Bu durum insanlarımızın daha da endişelenmesine sebebiyet vermektedir. Zaten ekonomik olarak zor dönemden geçerken hükümet göz boyamakta ve pansuman tedbirlerle olayı geçiştirebileceğini zannetmektedir. Bu büyük bir hatadır. Bugün  insanlarımızın güvene, piyasanın da acil ve sıcak paraya ihtiyacı vardır. Hükümet ise vatandaşlarımızı kredi almaya borçlarını borçla kapatmaya teşvik etmektedir. Nasıl ki bir holding sahibine ziraat bankası aracılığıyla medya kuruluşu alabilmesi için verdiği 1 yıl geri ödemesiz sıfır faizli kredinin aynı şartlarda  Bütün devlet bankaları aracılığıyla ,tüm sektörlerde esnaf ve küçük işletmelerde verilmesi gerekmektedir. Ekonomik olarak zor günler geçiren ve geçirmekte olan milletimize fedakarlık tavsiyesi yerine, devlet olarak hükümetin başı olarak size tavsiyemiz şu;

1- 3 ay SGK ödemelerinden muaf tutun zaten bu konuda yaşanan acil durum için hizmet de vermiyorsunuz.

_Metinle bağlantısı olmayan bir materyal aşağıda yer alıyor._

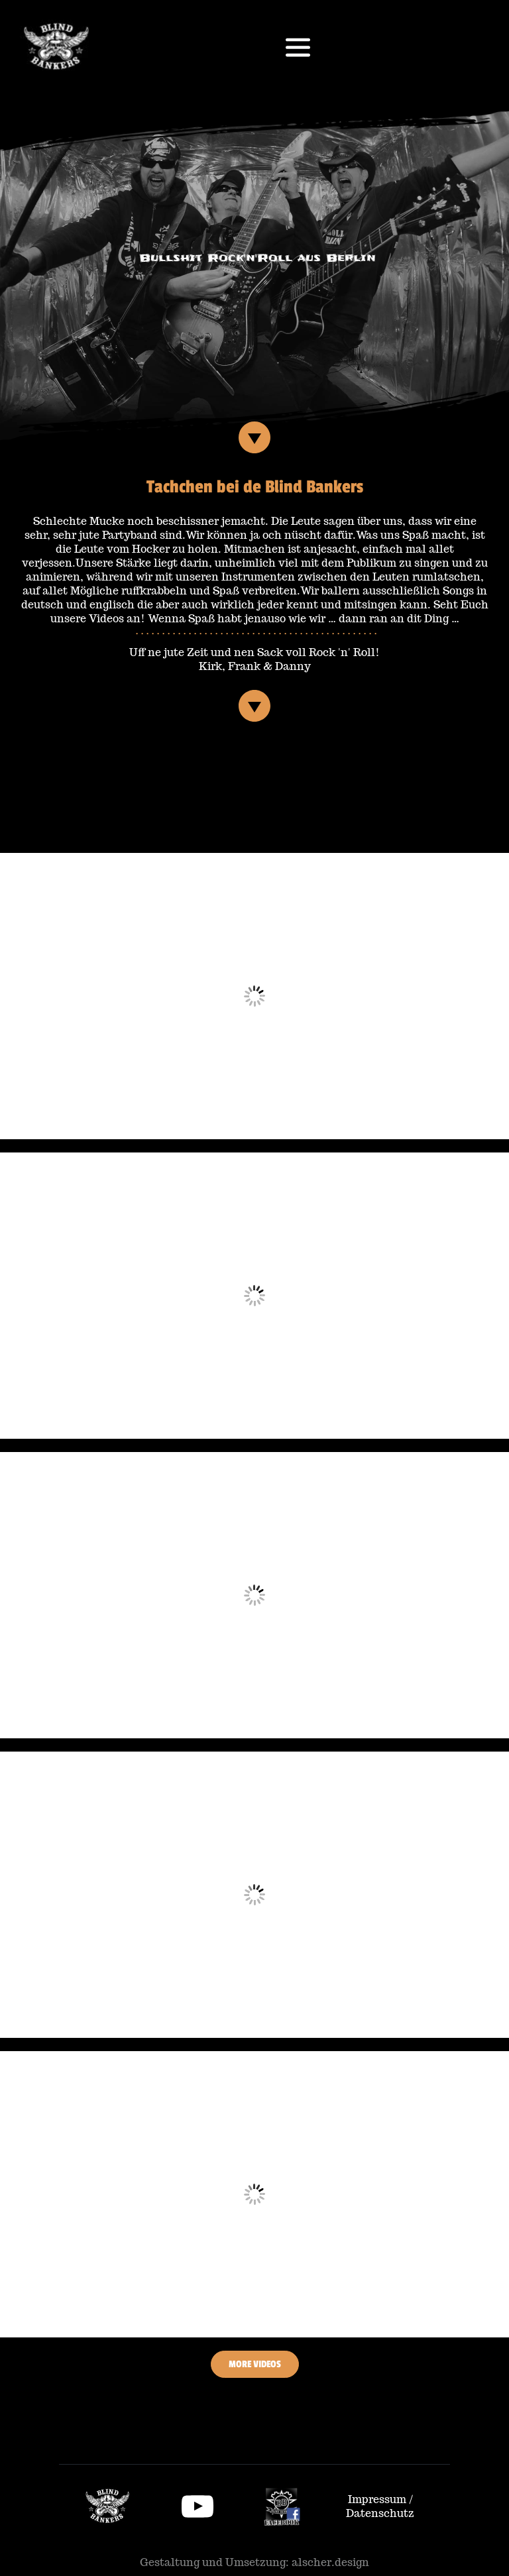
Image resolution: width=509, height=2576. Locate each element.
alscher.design (330, 2562)
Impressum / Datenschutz (381, 2506)
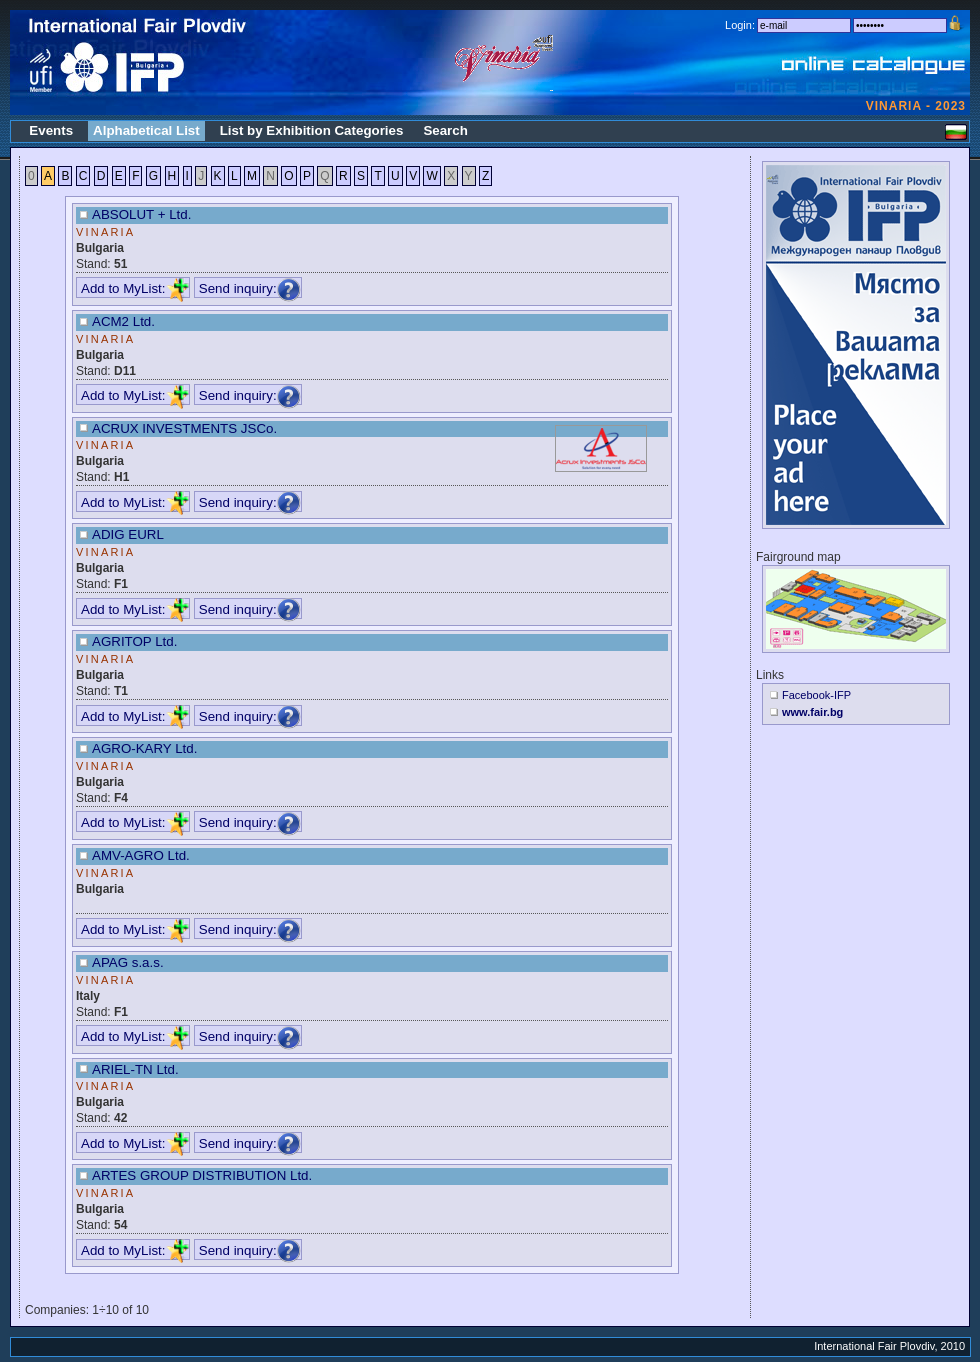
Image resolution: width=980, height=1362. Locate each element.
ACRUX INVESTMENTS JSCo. (184, 428)
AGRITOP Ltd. (134, 641)
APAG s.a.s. (128, 962)
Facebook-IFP (816, 695)
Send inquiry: (250, 288)
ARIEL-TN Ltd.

2- En aşağı 3 ay gelir vergisinden muaf tutun, zaten verginin çoğu dolaylı  harcama ve tüketim yaptıkça vergi  alıyorsunuz. Millet kazanmadığı paraya vergiye geçici suretle ödeme yapmasın.

3- Vatandaşın elektrik, doğalgaz ve diğer ödemelerindeki vergi yükünü kaldırın yalnızca zorunlu maliyetleri ödesin faturalardaki yüz 100 yüze varan vergi ve diğer ödemeleri geçici olarak askıya alın." 

-"VATANDAŞIN VE ESNAFIN CEBİNDE VAR OLMAYAN PARASINIDA ALMAYIN"

Doğan, "Madem piyasanın para ihtiyacı karşılamıyorsunuz. Öyle ise vatandaşın ve esnafın cebindeki var olmayan parasını da almayın. Milleti daha da bunaltmayın.Bu durum toplumun bütün kesimlerini etkilemektedir. Olayın ciddiyetinin farkına varın. Yarın çok geç olabilir. Bu şehrin  vatandaşları olarak halkımıza tavsiyemiz bu zor günlerinde üstesinden birlikte geleceğiz.

Birlik beraberlik içinde birbirimizle yardımlaşma ve paylaşma yaparak bu zor günleri de en az zararla geçirmek için üzerimize düşen her sorumluluğu yerine getireceğiz. Biz büyük bir milletiz. Bizler tedbir alacağız. Takdir yüce yaratanındır inşallah ülkemizin üzerindeki karabulutlar dağılacak ve güneşli günlerde yüzümüz gülecek ve arkasından gelecek iyi günlerde ülkemde yaşayan bütün insanlar mutluluğu yakalayacak."şeklinde ifade etti.